__HOW TO COMPLETE THIS TASK__
For the entries below, print exactly the lines between the line holding "[Menü anzeigen] (13, 15)" and the line holding "Babybauchfotografie (75, 2014)", inclusive, and nothing else.

__EXERCISE MATERIALS__
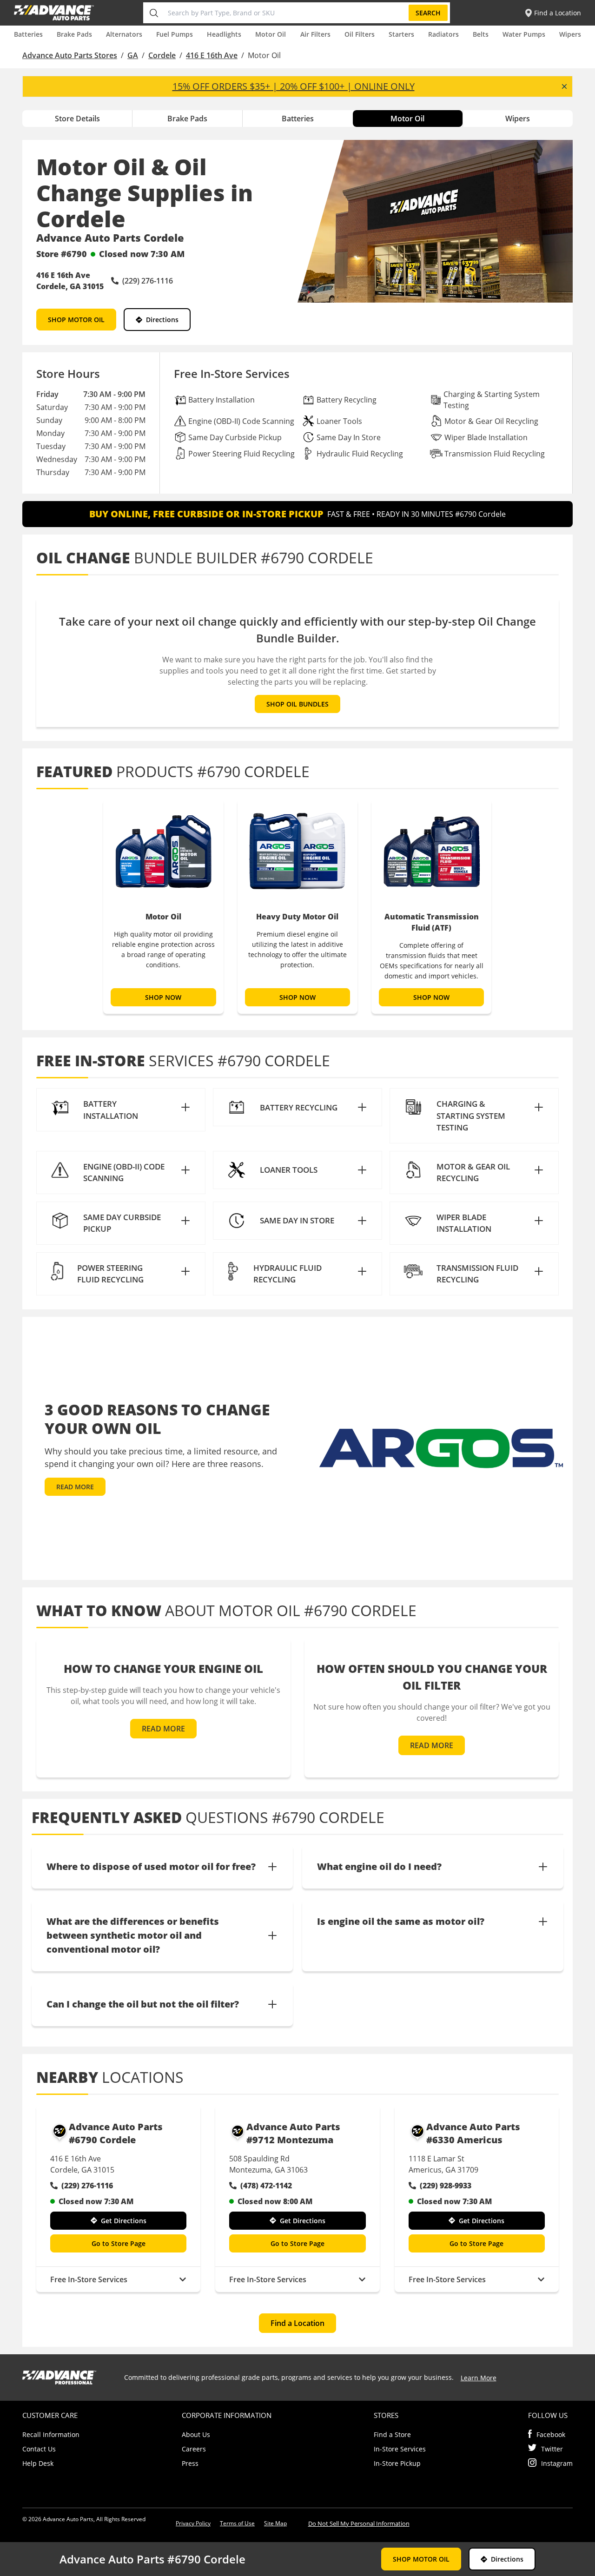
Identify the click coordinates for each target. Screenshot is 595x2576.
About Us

---

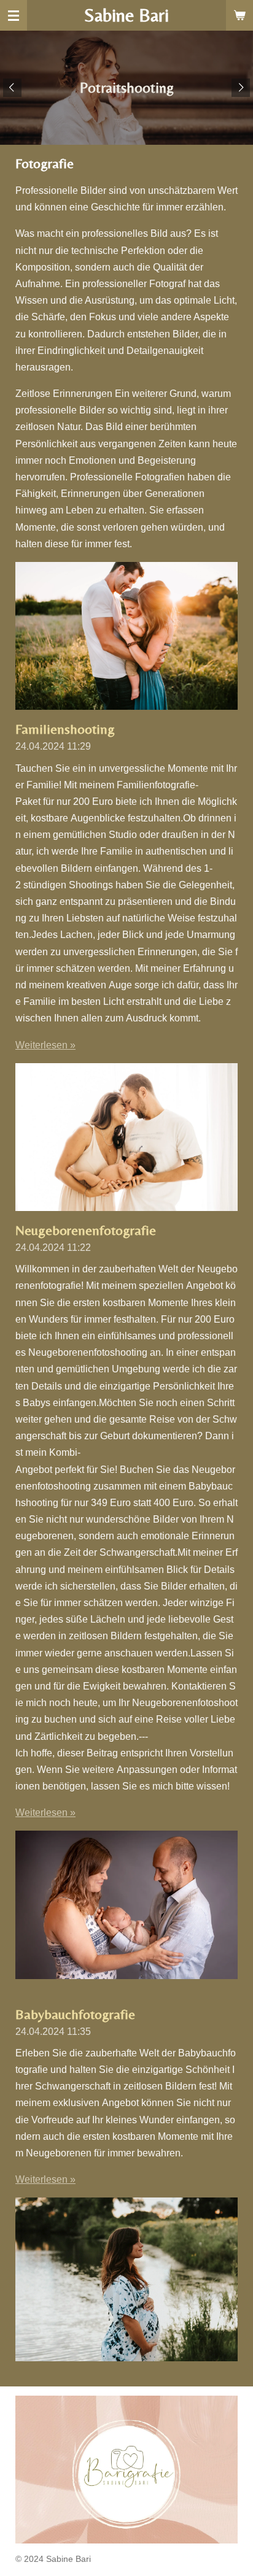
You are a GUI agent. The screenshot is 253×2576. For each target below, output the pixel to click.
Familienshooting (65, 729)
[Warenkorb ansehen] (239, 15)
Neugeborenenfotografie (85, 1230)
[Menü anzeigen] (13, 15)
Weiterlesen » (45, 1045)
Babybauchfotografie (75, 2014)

__RESPONSE TO THE EXERCISE__
[Menü anzeigen] (13, 15)
Weiterlesen » (45, 1045)
Babybauchfotografie (75, 2014)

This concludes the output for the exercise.